Four years ago Hatchell battled leukemia. And during that time, UNC drew a lot of scrutiny because of alleged academic improprieties linked to the athletic department. The women’s basketball team drew some of the harshest criticism from investigators.
Hatchell survived both and she now feels she is stronger than ever. Hatchell said she’s been cancer free now for three years. She’s got one more bone marrow scan to go but all of her recent ones have been clear.
And with the academic scandal also in the rearview mirror with no action by the NCAA, Hatchell said she feels reinvigorated.
“You know, I’m healthy as can be now,” Hatchell said. “I’m beating the worst kind of leukemia. I went through the NCAA, where you know the right thing happened and worked out. But yet, we still took a hit for what we hadn’t done.

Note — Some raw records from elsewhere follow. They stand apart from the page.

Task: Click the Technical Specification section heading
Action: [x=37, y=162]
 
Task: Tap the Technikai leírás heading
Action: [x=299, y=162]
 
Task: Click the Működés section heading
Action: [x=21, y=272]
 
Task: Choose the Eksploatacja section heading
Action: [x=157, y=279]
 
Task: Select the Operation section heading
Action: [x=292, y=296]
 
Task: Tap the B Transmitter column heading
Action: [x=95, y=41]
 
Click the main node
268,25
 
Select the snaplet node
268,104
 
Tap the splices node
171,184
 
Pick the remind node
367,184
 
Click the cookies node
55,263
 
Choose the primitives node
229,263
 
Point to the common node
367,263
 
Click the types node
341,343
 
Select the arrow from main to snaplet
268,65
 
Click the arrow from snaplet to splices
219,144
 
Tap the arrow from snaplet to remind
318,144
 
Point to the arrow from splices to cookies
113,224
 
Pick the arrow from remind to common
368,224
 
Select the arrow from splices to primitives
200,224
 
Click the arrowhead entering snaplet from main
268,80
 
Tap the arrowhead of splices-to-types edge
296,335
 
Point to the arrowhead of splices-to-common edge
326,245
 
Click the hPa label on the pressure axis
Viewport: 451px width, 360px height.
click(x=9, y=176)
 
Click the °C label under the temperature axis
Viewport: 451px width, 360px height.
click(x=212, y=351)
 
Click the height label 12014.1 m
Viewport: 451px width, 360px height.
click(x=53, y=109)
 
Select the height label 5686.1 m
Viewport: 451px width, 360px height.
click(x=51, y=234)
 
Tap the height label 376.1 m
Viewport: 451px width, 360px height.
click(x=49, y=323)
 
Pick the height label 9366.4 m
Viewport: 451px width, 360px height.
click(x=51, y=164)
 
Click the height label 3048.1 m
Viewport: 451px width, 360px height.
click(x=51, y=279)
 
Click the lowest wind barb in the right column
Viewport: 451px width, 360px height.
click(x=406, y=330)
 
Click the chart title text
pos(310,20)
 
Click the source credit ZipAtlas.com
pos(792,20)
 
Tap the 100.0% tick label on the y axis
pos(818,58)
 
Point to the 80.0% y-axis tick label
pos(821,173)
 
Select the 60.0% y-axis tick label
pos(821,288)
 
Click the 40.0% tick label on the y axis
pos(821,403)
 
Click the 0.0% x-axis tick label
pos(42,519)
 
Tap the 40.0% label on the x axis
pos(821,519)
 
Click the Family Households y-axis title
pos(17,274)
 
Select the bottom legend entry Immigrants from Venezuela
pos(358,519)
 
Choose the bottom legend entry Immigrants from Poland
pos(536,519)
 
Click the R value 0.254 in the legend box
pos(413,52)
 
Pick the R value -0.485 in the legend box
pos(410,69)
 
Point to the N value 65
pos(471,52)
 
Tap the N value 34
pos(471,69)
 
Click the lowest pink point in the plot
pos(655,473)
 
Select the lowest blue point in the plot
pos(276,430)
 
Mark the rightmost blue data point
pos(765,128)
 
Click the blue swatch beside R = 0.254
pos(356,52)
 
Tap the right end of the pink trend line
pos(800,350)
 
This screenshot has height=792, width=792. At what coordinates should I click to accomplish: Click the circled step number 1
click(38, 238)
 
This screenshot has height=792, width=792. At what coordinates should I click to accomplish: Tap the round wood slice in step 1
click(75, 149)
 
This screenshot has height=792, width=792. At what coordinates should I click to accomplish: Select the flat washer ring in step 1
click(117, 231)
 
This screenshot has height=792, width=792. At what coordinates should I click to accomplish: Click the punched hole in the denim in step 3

We persevered through it and you know we’re on the other side of it. A lot of great things are out there in front of us.”
Hatchell said she could envision coaching several more years but wouldn’t give a definitive number.
“My thing now is how much fun I have in it,” Hatchell said. “But I’m not finished. I want more. You know I’m greedy. I want more championships. I want more rings and all that stuff. I want to give my players the experiences that I’ve had. I’ve had some unbelievable points with championships and everything like that. I want to give my players some of that.”